The “Starbucks experience” is widely envied and imitated in the retail world, but in mobile payments, at least, no one has come close.
No one outside of retail has come close either.
There is no better proof of that than the following astounding figure, tucked into the string of superlatives for the mobile payments efforts of Starbucks Corp: 90% of mobile payments in 2013 took place using the Starbucks mobile app.
That’s what you call owning a space. This figure refers to mobile payments at the point of sale in the U.S. and excludes in-app or on-phone payments, which is a somewhat selective definition, but still, 90%! Starbucks mobile payments now account for 16% of the company’s total sales volume, up from 14% last year and 11% the year prior. By one measure, that year-over-year figure means growth is slowing, but overall volumes are on the rise, and in these relatively early days for mobile payments, it should not be taken to be mean mobile efforts are on the decline.
With Apple Pay on the upswing, Starbucks’s domination of mobile payments should ease somewhat, but it’s worth considering what Starbucks offers that Apple Pay doesn’t at this point, which is a coherent value proposition.
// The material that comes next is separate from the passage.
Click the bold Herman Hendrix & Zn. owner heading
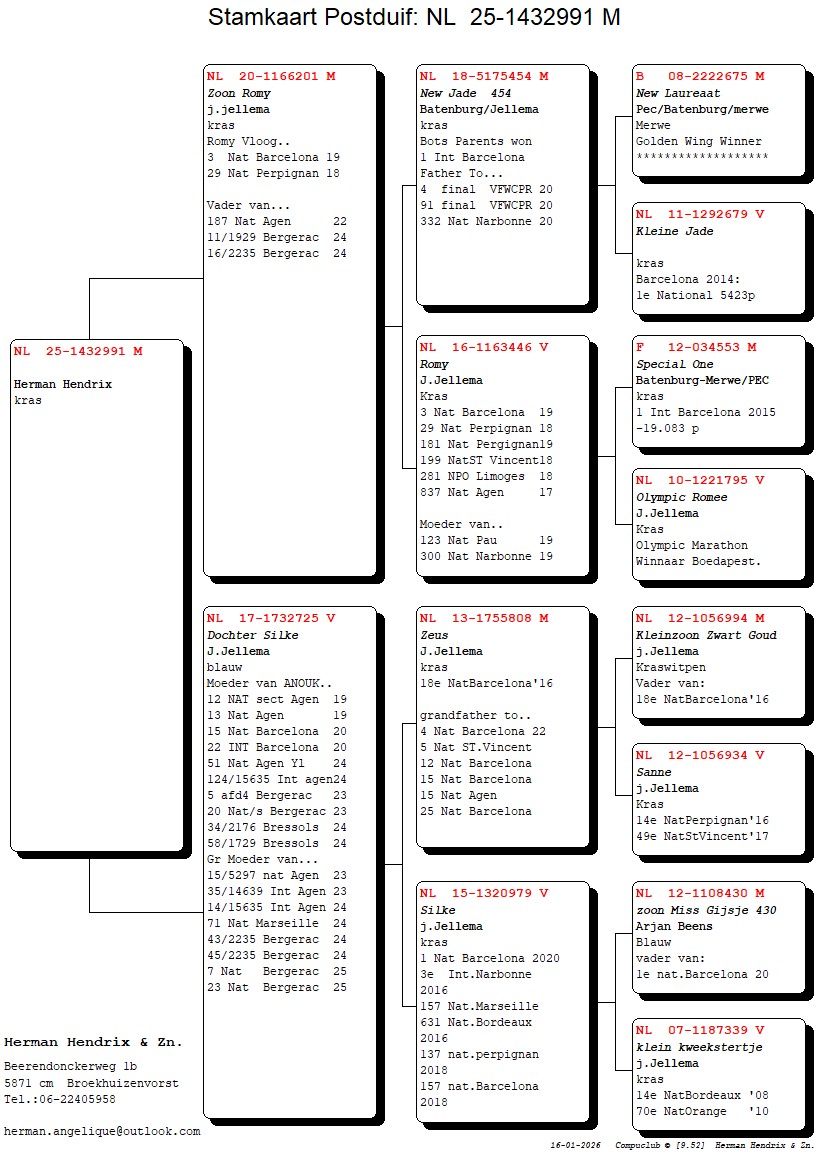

Starbucks and its customers materially gain from using the app. Customers get deals and free coffee (though they also get this with the Starbucks card, too) and Starbucks gets customer data and money before the customers enter the store. Apple Pay’s most compelling use case at this point, on the other hand, is security.
Apple Pay is said to be launching a loyalty program in time for the holidays and good things will happen with this eventually, but it will take some time before it can hold a candle to the clear and easy payment offering of Starbucks.